[Direction] Identify every line in the listing below that contains the string "thumbnail", and copy each of those lines in full. Case counts.

##### Data for this task #####

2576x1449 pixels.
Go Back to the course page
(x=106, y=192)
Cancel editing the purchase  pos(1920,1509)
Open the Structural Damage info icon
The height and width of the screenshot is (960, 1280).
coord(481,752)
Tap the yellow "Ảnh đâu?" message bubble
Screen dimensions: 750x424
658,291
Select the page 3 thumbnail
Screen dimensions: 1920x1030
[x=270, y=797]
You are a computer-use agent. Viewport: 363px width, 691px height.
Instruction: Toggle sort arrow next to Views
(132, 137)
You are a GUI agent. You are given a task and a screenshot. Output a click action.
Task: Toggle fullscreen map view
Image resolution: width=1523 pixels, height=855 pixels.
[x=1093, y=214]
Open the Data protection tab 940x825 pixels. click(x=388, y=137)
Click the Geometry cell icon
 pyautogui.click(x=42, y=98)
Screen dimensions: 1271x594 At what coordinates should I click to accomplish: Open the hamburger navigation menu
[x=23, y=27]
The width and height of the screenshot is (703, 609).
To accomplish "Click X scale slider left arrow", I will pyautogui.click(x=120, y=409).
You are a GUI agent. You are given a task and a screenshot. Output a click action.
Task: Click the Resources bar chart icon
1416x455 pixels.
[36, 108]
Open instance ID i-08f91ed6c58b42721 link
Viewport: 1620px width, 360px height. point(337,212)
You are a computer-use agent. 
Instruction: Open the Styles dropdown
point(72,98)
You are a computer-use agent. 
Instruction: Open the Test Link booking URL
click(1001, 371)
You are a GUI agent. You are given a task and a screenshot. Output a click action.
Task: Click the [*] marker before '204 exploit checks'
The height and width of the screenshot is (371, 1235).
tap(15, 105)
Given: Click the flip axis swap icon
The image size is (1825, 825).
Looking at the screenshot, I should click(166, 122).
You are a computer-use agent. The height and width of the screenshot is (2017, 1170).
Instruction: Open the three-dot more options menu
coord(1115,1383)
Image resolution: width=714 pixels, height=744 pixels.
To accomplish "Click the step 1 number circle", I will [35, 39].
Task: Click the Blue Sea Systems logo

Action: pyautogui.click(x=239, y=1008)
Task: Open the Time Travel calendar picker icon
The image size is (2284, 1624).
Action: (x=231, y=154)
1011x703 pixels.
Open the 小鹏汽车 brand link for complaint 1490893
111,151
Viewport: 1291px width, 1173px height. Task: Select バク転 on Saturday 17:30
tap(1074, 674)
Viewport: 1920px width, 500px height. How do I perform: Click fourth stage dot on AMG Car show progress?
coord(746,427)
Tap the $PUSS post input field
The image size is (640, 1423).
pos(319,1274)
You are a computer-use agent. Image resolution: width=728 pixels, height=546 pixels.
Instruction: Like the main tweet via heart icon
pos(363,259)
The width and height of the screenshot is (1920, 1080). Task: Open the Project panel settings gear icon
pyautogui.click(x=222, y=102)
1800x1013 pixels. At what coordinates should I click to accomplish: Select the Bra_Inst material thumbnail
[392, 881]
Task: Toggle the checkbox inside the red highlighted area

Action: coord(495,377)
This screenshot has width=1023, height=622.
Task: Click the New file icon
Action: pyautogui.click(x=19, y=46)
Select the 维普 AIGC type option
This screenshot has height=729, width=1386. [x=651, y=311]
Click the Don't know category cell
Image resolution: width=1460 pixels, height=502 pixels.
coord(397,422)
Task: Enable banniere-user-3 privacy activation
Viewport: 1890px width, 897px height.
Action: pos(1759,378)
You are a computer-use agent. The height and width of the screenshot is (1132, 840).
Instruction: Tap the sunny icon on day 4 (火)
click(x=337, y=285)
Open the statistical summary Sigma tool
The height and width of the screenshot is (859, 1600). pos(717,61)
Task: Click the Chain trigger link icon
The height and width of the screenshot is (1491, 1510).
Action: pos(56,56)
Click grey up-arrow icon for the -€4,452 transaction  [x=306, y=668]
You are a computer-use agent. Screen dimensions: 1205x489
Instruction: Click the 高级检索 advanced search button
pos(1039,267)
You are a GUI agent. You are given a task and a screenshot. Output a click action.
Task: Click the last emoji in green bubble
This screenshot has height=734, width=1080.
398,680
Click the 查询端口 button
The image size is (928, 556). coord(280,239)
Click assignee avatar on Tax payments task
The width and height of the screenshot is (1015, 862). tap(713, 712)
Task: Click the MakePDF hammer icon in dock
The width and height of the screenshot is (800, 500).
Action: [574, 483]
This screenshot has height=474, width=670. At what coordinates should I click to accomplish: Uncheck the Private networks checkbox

#####

[Response]
Select the page 3 thumbnail
1800x1013 pixels. At what coordinates should I click to accomplish: Select the Bra_Inst material thumbnail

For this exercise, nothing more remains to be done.